_Goal of the exercise_
Count up every line of the data in which "will" occurs. The reply is one number and nothing more.

_Material for this task_
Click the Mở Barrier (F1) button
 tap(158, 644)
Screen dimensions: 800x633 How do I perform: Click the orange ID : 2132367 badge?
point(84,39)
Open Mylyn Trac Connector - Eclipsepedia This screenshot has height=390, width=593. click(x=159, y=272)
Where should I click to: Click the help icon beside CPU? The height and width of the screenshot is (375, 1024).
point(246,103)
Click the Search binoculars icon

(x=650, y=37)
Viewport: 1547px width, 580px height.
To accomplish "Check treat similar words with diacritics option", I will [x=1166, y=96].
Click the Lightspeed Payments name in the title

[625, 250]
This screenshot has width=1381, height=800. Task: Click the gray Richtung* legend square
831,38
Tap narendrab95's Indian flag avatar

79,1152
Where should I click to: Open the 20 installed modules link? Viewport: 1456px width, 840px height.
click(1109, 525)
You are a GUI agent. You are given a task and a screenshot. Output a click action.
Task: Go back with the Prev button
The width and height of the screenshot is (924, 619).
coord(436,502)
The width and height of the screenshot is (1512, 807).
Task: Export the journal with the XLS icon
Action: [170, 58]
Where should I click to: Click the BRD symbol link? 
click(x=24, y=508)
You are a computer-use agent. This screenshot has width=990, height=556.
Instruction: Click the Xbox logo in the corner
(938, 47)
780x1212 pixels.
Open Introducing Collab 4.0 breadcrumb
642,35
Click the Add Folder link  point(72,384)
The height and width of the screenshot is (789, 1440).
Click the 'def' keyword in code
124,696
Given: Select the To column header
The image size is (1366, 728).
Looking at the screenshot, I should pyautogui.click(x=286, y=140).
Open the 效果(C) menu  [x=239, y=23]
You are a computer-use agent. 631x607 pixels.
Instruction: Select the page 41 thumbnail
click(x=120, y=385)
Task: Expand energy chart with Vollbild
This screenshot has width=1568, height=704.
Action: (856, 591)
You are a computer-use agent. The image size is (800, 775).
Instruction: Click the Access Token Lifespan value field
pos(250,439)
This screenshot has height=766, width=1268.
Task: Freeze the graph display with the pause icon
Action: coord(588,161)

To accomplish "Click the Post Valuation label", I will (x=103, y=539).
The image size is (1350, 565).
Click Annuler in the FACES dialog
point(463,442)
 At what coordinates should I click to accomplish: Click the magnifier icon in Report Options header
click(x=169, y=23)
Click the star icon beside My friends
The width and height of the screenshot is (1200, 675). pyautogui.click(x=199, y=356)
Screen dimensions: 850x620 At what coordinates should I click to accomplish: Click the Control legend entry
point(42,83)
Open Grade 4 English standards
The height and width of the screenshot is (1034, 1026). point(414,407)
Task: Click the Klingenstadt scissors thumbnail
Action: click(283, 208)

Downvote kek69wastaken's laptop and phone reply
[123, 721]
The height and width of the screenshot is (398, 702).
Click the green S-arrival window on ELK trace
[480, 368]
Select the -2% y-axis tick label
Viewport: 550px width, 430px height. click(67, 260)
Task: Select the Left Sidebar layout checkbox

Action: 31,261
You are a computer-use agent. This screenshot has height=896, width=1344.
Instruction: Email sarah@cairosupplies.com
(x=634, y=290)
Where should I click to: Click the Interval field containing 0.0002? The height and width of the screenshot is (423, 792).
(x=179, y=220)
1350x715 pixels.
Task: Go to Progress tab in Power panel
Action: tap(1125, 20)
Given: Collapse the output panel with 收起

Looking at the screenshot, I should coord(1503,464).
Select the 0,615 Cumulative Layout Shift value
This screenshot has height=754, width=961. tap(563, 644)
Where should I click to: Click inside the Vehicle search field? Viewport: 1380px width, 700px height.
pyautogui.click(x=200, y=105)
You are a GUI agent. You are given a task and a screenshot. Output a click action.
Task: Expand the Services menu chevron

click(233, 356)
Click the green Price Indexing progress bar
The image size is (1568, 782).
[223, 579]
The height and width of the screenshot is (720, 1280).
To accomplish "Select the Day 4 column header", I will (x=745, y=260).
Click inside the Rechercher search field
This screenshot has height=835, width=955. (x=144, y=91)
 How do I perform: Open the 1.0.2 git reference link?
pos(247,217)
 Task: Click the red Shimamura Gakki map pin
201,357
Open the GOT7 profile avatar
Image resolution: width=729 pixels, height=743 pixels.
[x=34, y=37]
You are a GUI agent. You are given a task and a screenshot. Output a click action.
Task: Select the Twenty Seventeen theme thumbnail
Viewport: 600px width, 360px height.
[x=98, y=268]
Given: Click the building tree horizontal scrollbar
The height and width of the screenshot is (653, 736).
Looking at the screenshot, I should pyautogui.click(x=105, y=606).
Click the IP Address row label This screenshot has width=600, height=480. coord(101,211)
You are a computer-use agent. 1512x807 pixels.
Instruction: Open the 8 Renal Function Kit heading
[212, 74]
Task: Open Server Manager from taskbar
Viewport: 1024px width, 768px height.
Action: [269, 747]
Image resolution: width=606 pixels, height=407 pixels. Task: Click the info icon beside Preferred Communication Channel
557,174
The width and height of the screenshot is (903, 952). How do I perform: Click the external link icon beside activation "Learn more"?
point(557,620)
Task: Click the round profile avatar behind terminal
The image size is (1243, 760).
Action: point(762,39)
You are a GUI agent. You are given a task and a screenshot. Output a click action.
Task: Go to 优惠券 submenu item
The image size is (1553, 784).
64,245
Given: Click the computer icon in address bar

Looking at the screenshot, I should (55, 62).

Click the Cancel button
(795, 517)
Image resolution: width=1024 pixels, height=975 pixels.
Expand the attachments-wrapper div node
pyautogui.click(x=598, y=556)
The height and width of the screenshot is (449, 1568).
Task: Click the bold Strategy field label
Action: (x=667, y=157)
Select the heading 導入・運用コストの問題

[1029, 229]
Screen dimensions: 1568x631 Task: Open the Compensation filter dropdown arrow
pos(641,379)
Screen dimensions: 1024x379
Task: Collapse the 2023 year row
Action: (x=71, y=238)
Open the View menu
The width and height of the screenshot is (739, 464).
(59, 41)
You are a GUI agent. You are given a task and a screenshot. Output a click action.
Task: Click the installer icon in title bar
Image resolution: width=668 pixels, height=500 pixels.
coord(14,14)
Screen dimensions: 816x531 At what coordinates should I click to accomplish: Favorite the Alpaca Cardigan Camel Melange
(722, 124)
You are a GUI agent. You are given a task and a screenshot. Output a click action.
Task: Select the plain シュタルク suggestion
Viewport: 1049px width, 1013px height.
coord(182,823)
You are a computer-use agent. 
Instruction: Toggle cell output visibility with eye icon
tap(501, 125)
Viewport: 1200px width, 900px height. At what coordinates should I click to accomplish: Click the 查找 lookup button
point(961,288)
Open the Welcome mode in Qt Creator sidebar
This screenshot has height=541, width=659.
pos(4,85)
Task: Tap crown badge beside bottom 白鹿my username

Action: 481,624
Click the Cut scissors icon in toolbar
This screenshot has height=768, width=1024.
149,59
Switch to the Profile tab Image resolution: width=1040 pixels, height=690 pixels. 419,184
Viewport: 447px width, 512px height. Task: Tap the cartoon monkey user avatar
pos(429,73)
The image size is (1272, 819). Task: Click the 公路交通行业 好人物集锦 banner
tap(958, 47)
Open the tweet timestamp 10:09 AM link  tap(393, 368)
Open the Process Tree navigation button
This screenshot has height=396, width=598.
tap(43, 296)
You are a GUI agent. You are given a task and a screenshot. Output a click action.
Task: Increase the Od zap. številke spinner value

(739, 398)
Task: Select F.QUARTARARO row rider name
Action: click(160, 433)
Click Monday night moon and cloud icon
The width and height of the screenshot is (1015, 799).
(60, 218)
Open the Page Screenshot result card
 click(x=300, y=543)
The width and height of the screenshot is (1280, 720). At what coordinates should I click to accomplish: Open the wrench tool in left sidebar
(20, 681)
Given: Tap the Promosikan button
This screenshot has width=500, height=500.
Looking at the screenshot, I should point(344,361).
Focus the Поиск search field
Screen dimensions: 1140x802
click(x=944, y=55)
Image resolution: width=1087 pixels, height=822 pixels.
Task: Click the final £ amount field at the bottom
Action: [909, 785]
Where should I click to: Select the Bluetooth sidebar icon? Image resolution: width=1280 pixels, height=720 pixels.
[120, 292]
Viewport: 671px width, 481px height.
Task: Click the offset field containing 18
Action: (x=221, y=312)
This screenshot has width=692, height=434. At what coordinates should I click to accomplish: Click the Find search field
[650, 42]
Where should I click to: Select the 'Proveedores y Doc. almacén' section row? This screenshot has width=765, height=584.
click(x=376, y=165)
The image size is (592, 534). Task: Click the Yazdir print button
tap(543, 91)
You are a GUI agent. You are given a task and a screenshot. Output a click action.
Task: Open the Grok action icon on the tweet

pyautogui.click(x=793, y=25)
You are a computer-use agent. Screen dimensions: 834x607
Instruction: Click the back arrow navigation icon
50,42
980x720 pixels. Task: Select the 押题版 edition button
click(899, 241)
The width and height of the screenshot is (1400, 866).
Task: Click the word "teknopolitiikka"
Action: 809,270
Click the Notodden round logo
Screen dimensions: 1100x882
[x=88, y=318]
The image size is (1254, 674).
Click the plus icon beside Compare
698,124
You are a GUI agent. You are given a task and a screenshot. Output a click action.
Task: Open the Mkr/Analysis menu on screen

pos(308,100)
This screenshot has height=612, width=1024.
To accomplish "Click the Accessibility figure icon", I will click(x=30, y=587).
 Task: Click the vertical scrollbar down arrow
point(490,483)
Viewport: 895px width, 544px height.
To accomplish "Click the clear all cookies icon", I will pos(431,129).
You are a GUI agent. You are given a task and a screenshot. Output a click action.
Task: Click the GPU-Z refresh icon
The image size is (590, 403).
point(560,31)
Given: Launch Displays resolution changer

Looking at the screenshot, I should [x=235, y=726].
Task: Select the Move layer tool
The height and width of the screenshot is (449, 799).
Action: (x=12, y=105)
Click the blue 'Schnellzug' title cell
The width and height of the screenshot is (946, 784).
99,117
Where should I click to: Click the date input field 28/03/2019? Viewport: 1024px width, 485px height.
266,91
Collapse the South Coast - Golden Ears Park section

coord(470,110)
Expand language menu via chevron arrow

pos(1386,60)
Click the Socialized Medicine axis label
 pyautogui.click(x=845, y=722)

_Exercise output_
5